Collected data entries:
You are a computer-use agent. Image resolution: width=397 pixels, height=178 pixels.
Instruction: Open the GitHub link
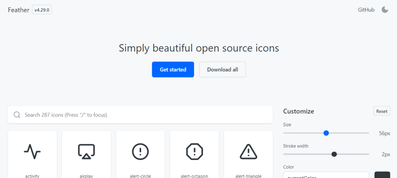point(366,10)
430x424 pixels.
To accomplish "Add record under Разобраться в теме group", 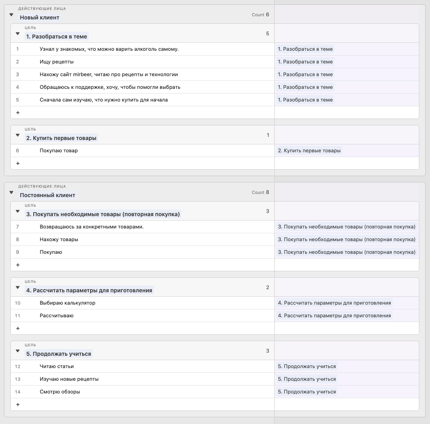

__Task prompt__. Without the pictures, give all of the entries above again exactly.

__The completed task__.
You are a computer-use agent. Image resolution: width=397 pixels, height=178 pixels.
Instruction: Open the GitHub link
point(366,10)
430x424 pixels.
To accomplish "Add record under Разобраться в теме group", 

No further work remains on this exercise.